Der Bundesverband Psychiatrie-Erfahrener (BPE) e.V. nahm demgegenüber zur „Bewährung von Theorien“ eine wissenschaftstheoretisch geradezu elaborierte Position ein:
„Wir möchten uns nicht an der Effektivität konkreter „Erziehungsmaßnahmen“ abarbeiten. Solange grund- und menschenrechtliche sowie berufsethische Fragen im Raum stehen, ist die Funktionalität der genannten Praktiken zum Erreichen bestimmter „Erziehungsziele“ völlig irrelevant. Einige der im Film gezeigten Praktiken sind aus unserer Sicht Folter oder zumindest folterähnlich.“
Mit seiner Kritik an der bloßen Funktionalität einer Methode als Ausweis dafür, dass sie wissenschaftlich richtig ist, trifft der Betroffenenverband genau den wunden Punkt eines naiven Empirismus.

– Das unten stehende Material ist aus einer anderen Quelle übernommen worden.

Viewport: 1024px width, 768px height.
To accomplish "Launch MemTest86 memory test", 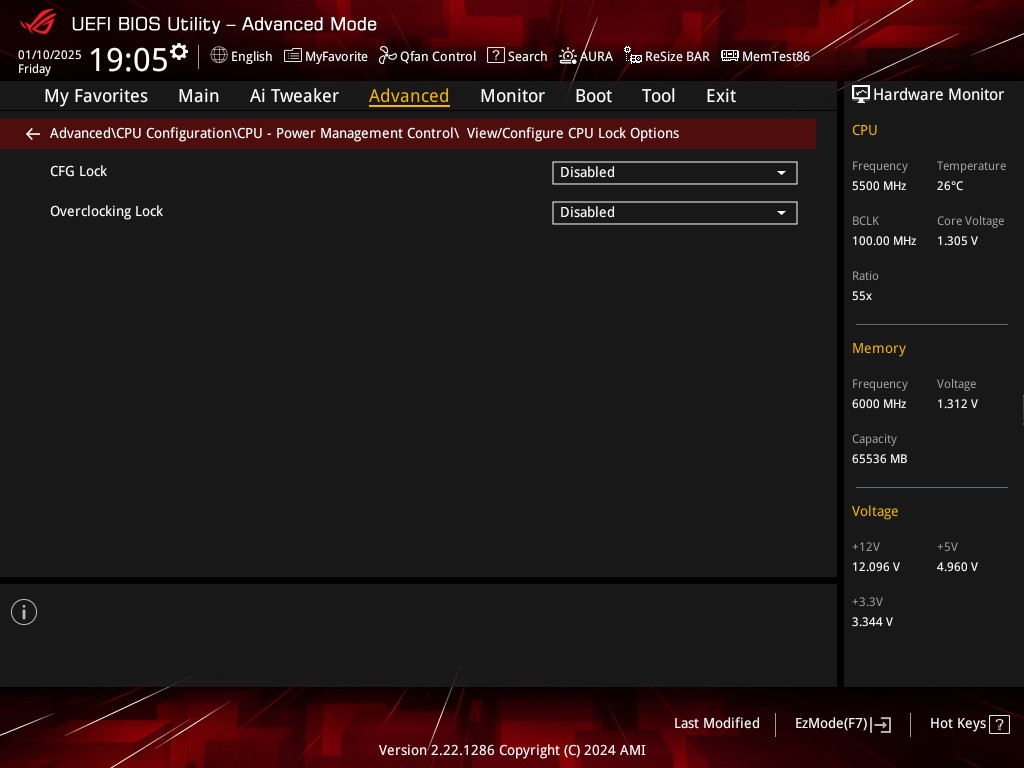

Was den Foltervorwurf angeht, müsste man sich die konkrete therapeutische Praxis der Klinik vor Ort ansehen, insbesondere, was es mit den im Film gezeigten freiheitsentziehenden Maßnahmen auf sich hat. Solche Maßnahmen sind in der Psychiatrie das letzte Mittel und an enge rechtliche Voraussetzungen geknüpft. Ein Film setzt immer auch „in Szene“ und vielleicht würde sich im Gesamtkontext der Eindruck mancher Filmszenen etwas relativieren, aber Foltervorwurf hin oder her: Wissenschaftlich und ethisch legitimiertes Handeln, Wissenschaft und Menschenrechte, sind in der Psychotherapie eng verknüpft. Nichts ist ethischer, als eine gute Theorie, um es mit Lewin zu sagen.
Wer sich mit dem Thema näher beschäftigen will, dem sei der online nachlesbare Kommentar des Kinderarztes Herbert Renz-Polster empfohlen, oder eben der Artikel von Gisela Ulmann.

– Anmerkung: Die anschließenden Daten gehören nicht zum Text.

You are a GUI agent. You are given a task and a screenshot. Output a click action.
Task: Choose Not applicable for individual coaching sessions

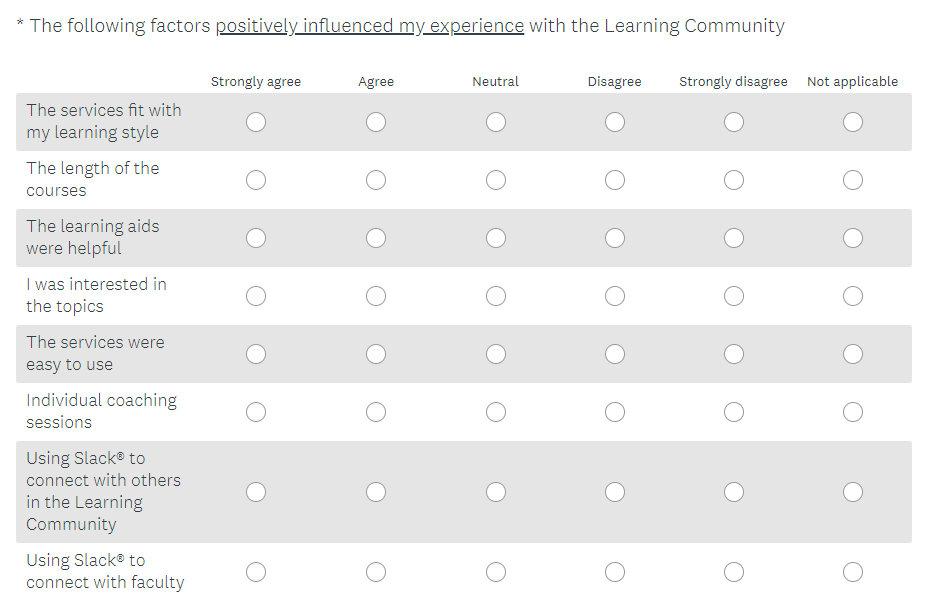pos(853,412)
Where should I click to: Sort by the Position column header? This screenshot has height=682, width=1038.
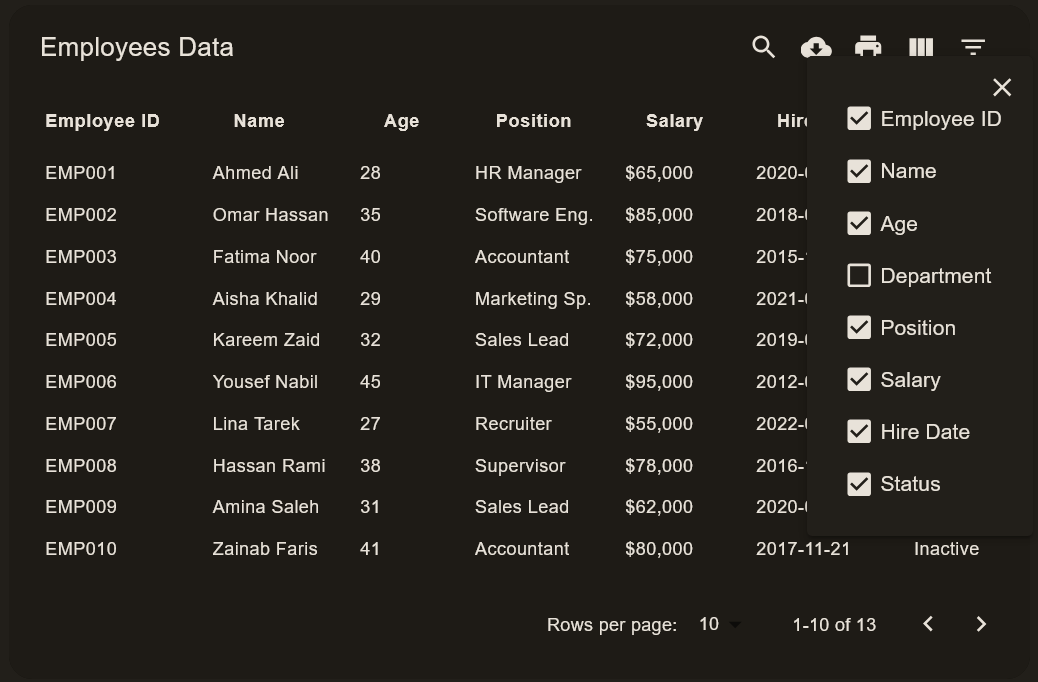click(533, 121)
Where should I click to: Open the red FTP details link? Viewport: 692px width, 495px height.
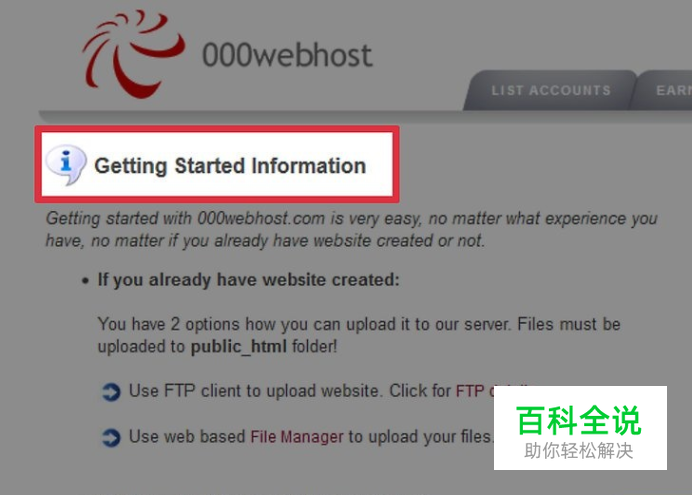474,391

Forum Kritische Psychologie – Neue Folge
Auch ansonsten stehen in der zweiten Ausgabe der „Neuen Folge“ des Forums Kritische Psychologie Methodenfragen im Mittelpunkt. Das Heft versammelt dazu Beiträge, die die methodologische Besonderheit eines „subjektwissenschaftlichen“ Ansatzes verdeutlichen.

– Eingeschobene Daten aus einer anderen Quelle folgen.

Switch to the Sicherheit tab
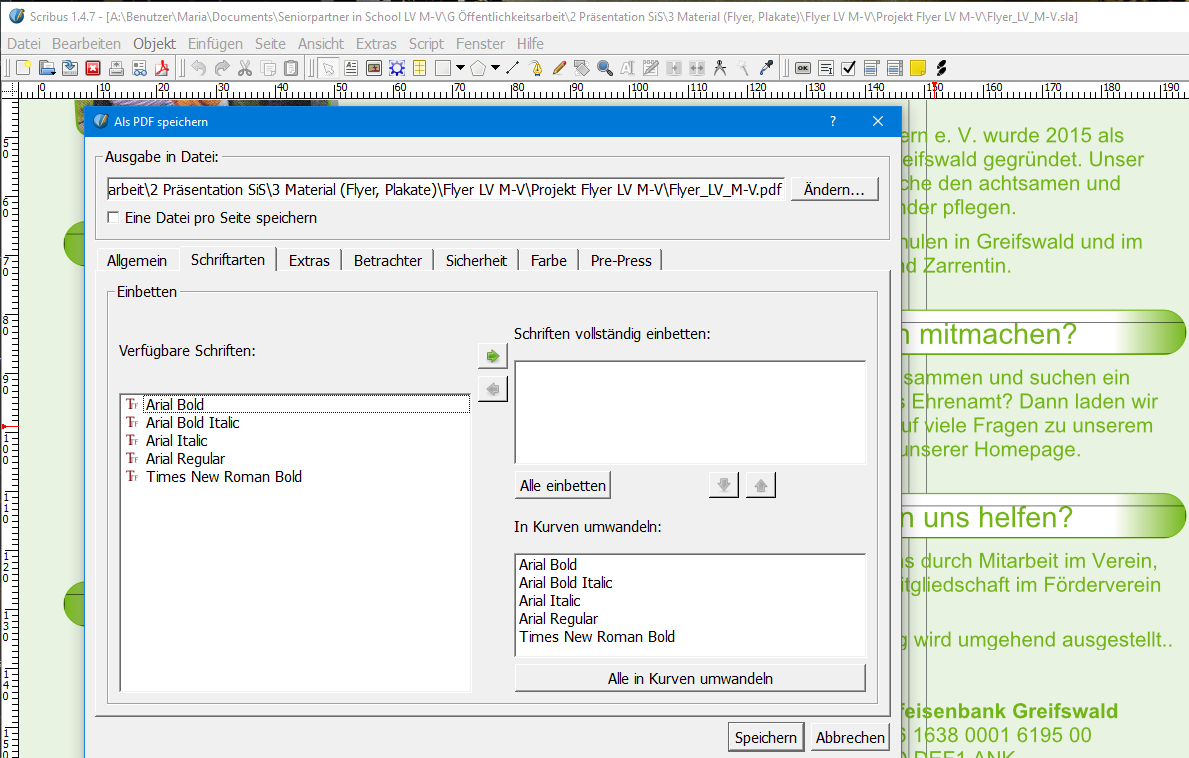This screenshot has width=1189, height=758. point(476,260)
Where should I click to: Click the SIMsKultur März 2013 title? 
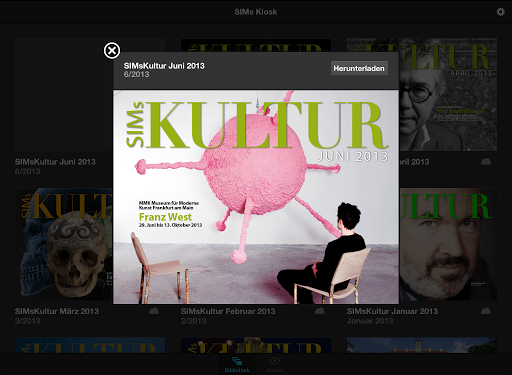(57, 311)
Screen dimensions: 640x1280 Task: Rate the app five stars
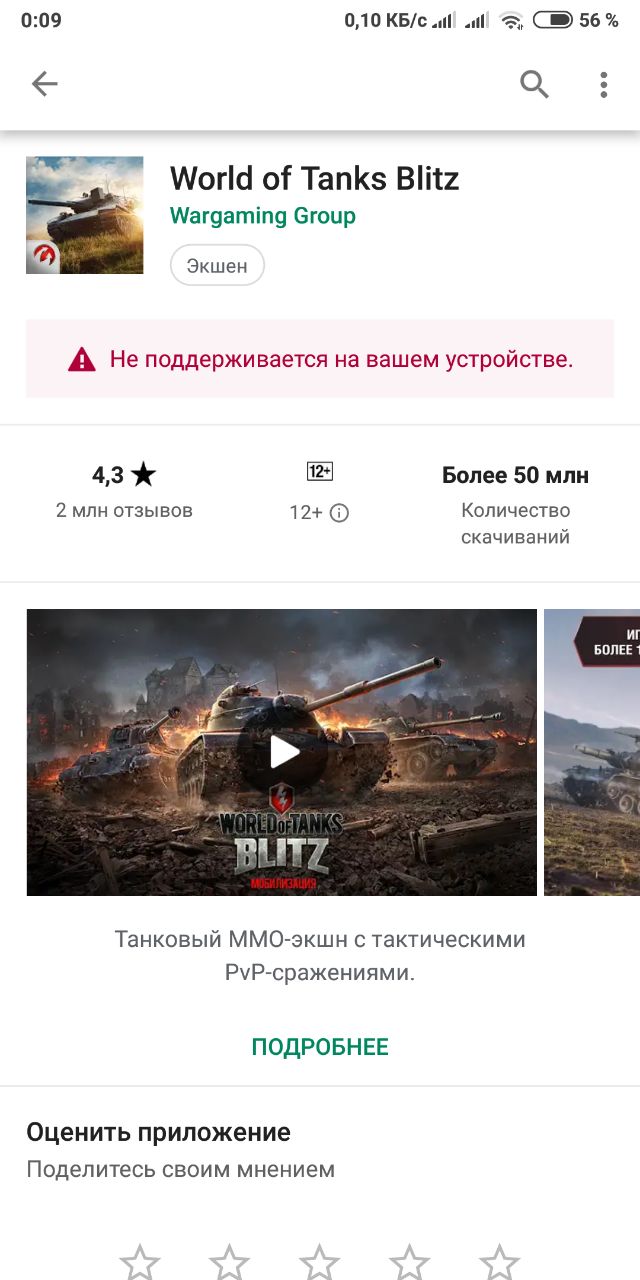click(x=499, y=1262)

Man kann nachlesen, warum das Experiment nicht der Goldstandard der empirischen Forschung in der Psychologie sein kann, was den subjektwissenschaftlichen Ansatz mit Verfahren der qualitativen Sozialforschung wie der „Grounded Theory“ verbindet und wo die Unterschiede liegen oder wie man Biografieforschung oder Umweltpsychologie mit einer kritischen Perspektive betreiben kann. Das muss alles nicht der Weisheit letzter Schluss sein, aber immerhin, wie es scheint, war beim Forum Kritische Psychologie doch noch nicht endgültig Redaktionsschluss. Das Heft kostet 13 Euro, dafür gibt es fast 190 Seiten, und weil die meisten Texte nicht ganz einfach zu lesen sind, hat man sogar doppelt so lange daran.